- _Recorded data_
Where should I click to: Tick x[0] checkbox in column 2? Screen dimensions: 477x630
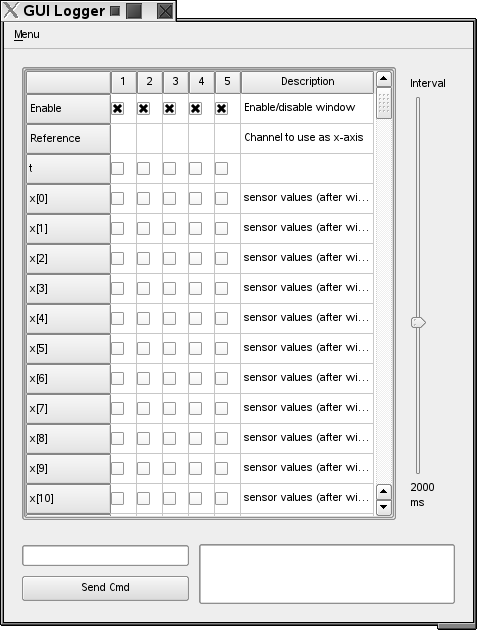point(143,198)
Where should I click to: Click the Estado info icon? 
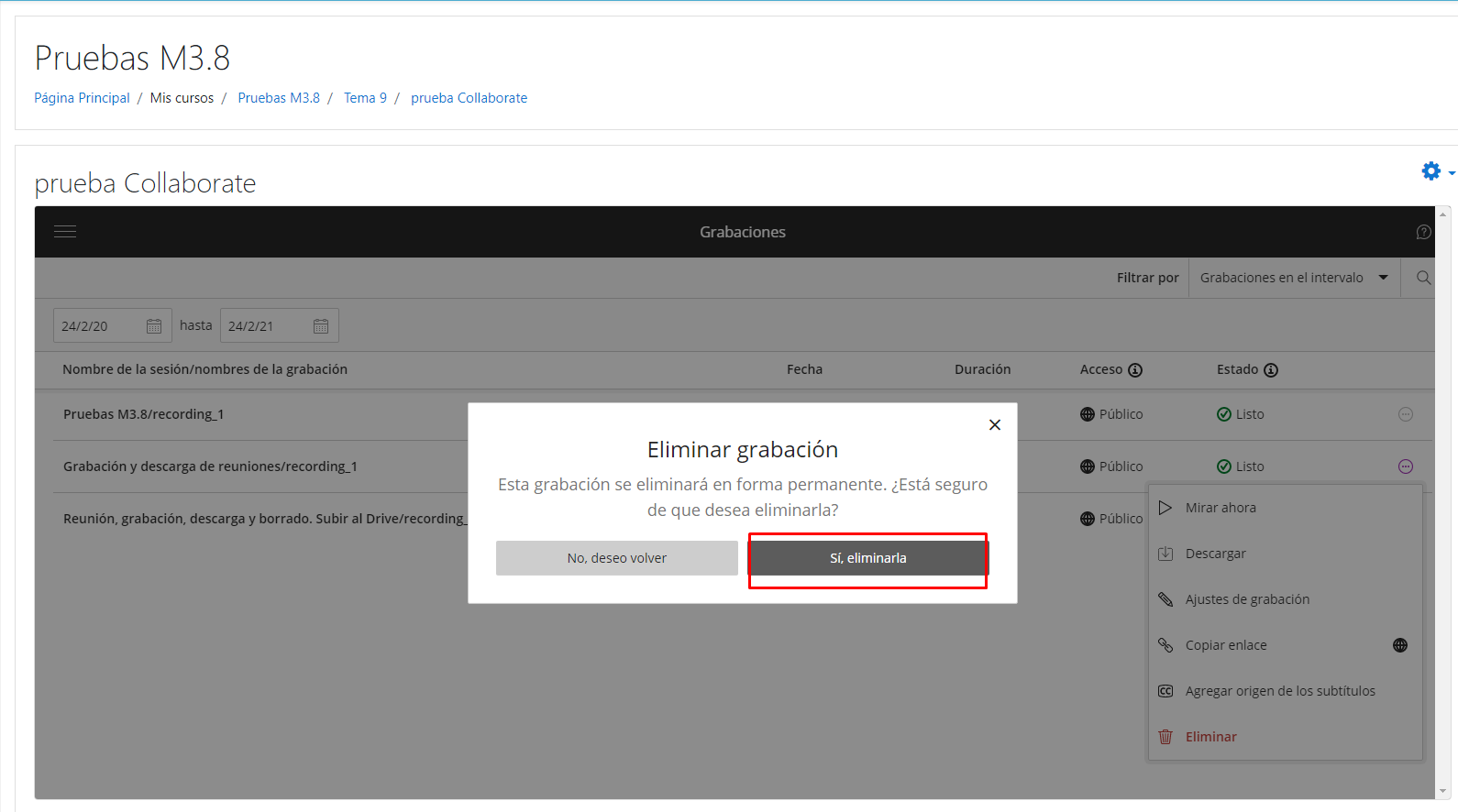tap(1271, 370)
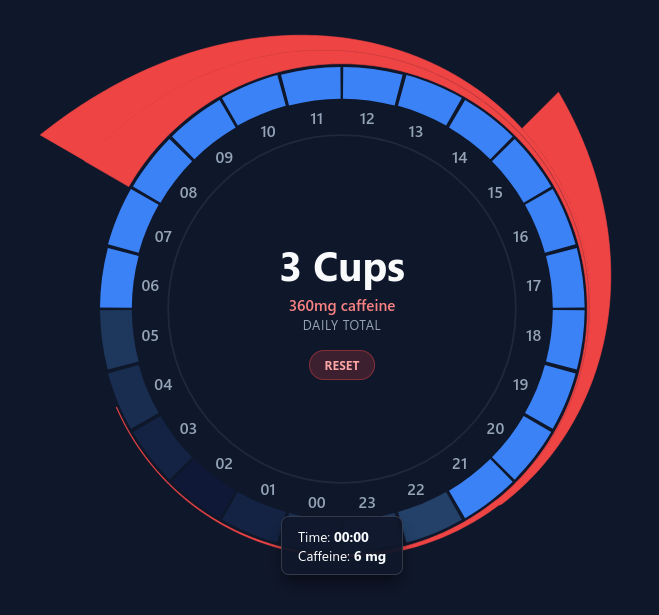Click the 12 o'clock hour segment

click(372, 84)
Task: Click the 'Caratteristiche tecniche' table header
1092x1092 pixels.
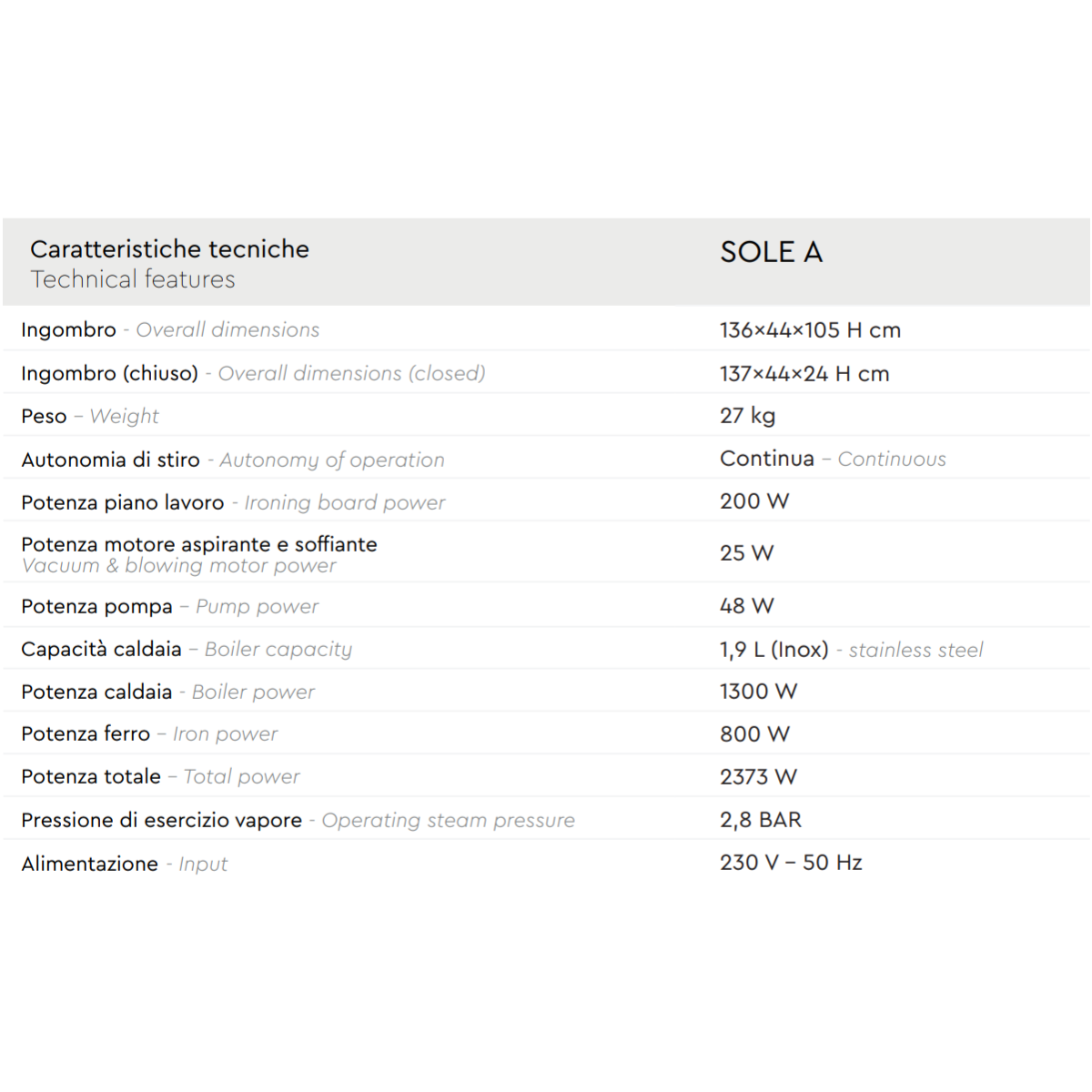Action: (169, 249)
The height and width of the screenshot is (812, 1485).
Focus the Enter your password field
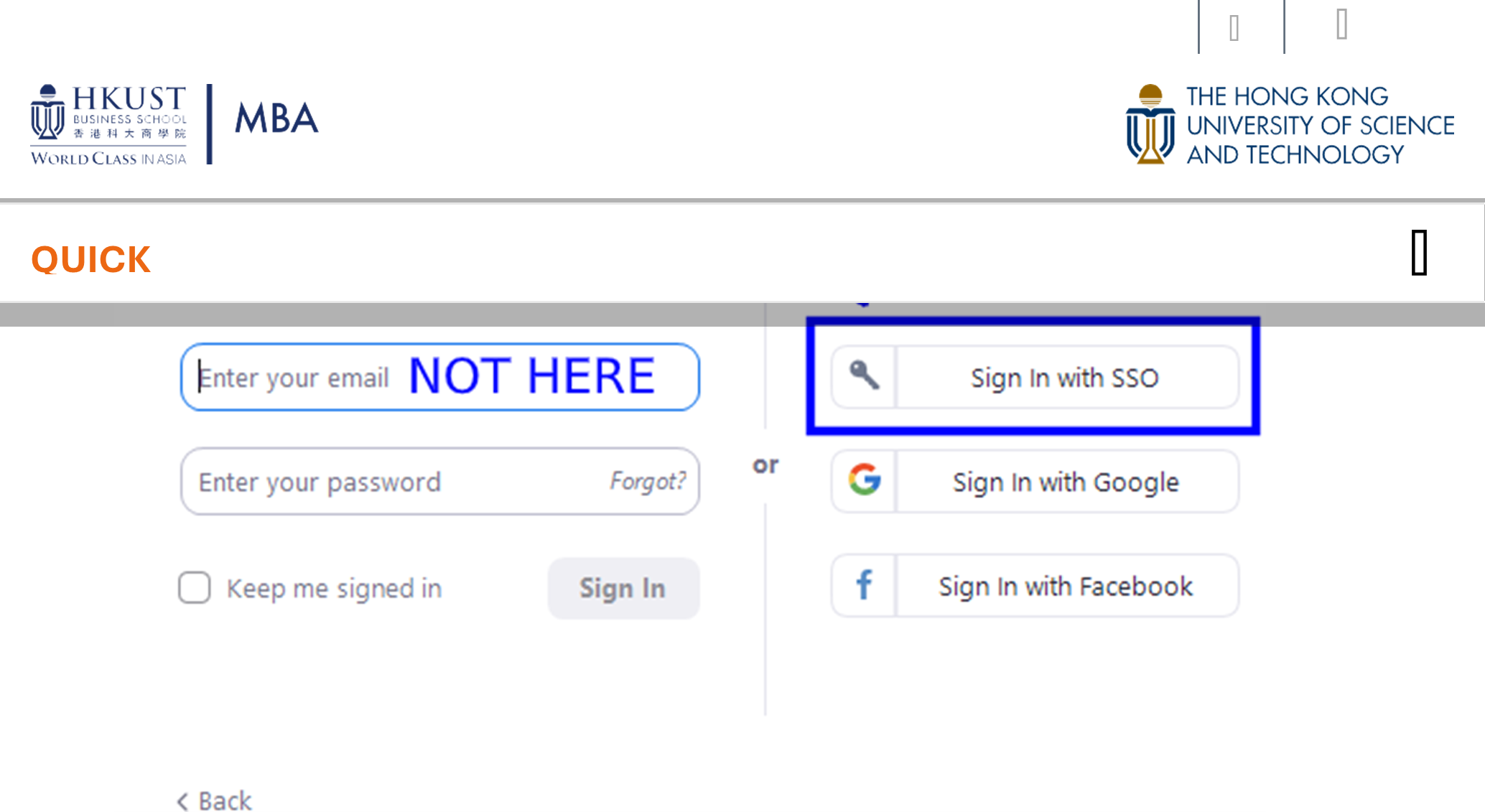(x=388, y=482)
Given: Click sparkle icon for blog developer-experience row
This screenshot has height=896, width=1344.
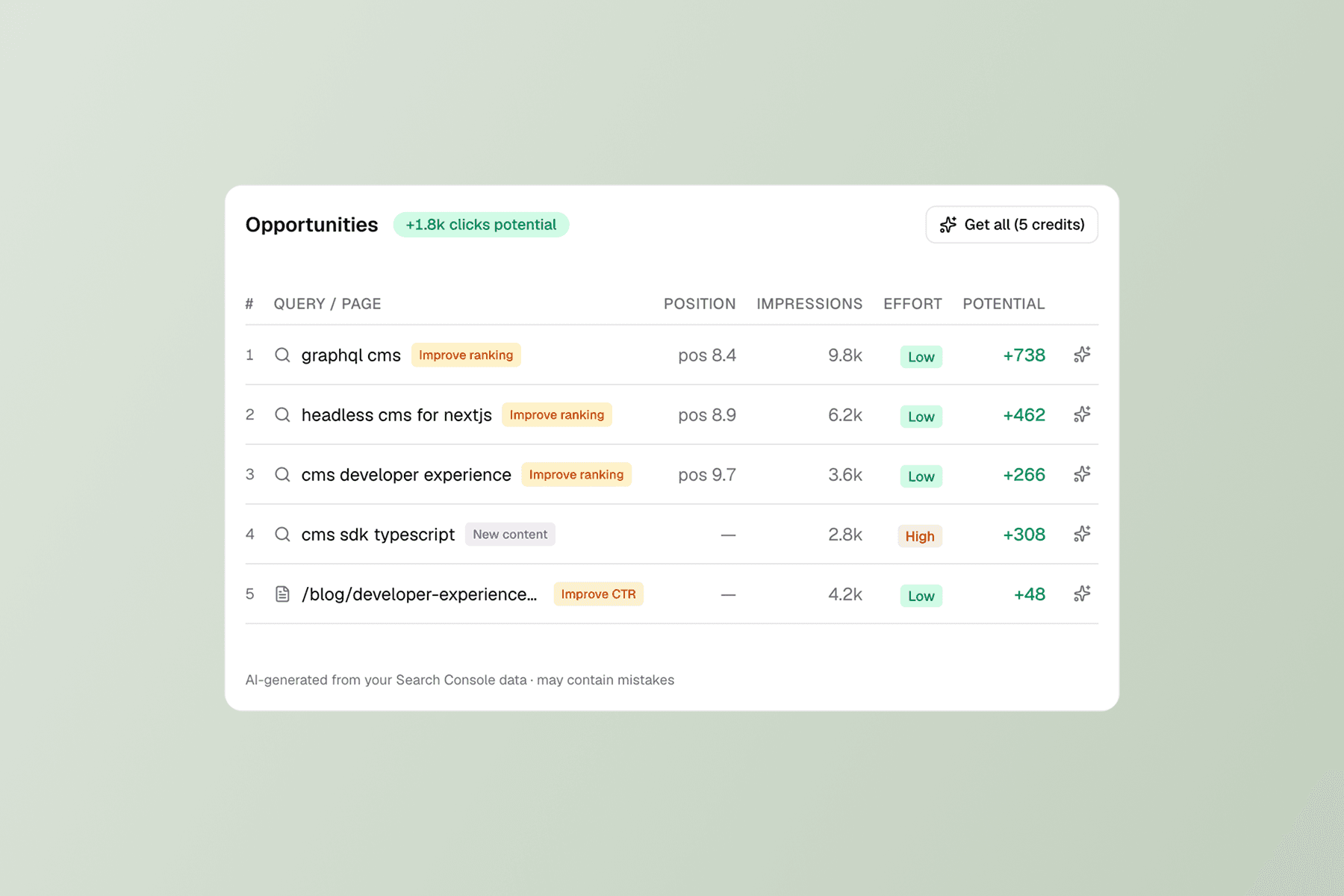Looking at the screenshot, I should 1082,594.
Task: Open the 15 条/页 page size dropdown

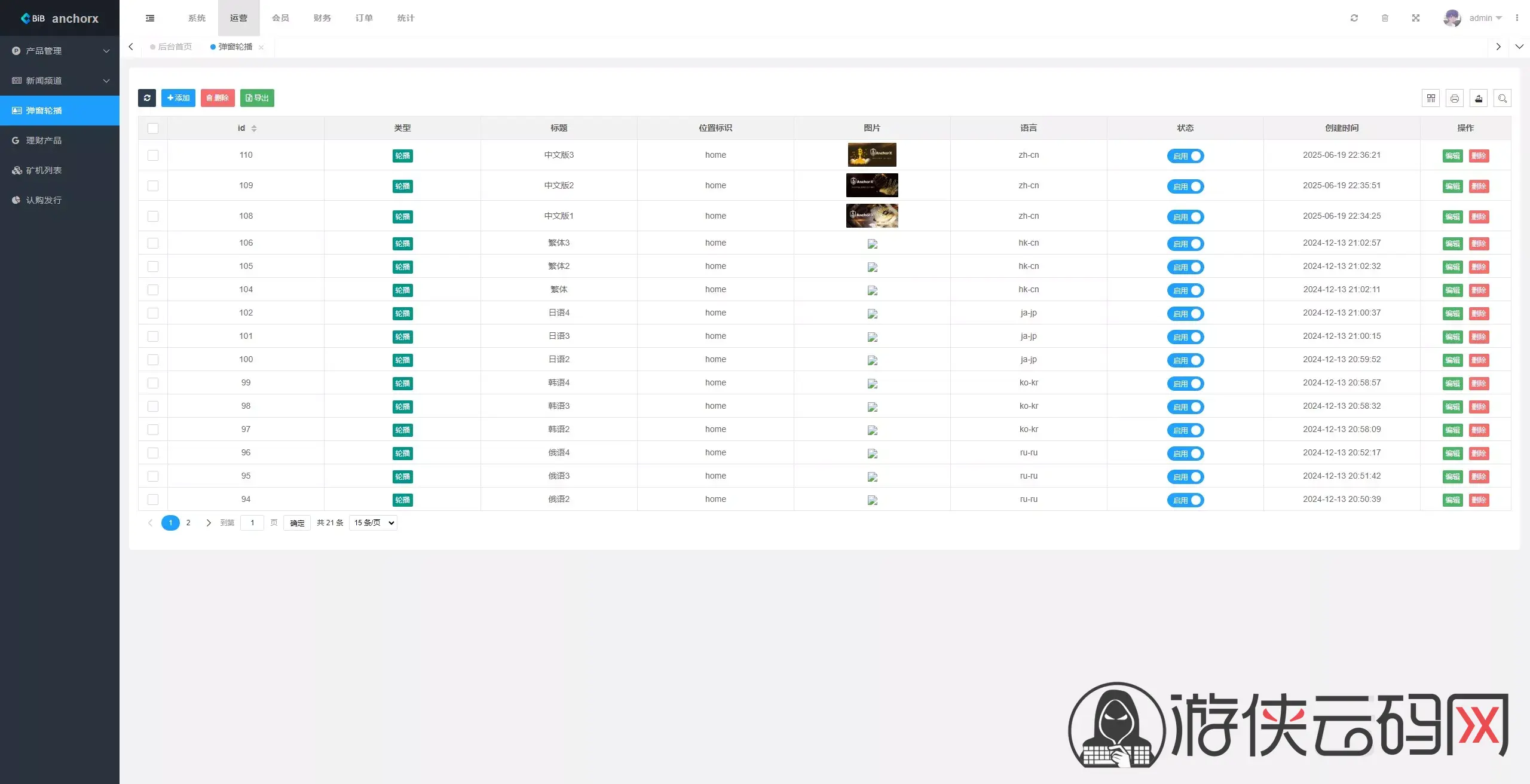Action: tap(373, 523)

- _Directions_
Write out again only the lines from the line that contains "Given: Click sparkle" through the last line of the records, both ends included, without any of the pictures.

- _Answer below_
Given: Click sparkle icon for blog developer-experience row
This screenshot has height=896, width=1344.
Looking at the screenshot, I should 1082,594.
Task: Open the 15 条/页 page size dropdown

Action: tap(373, 523)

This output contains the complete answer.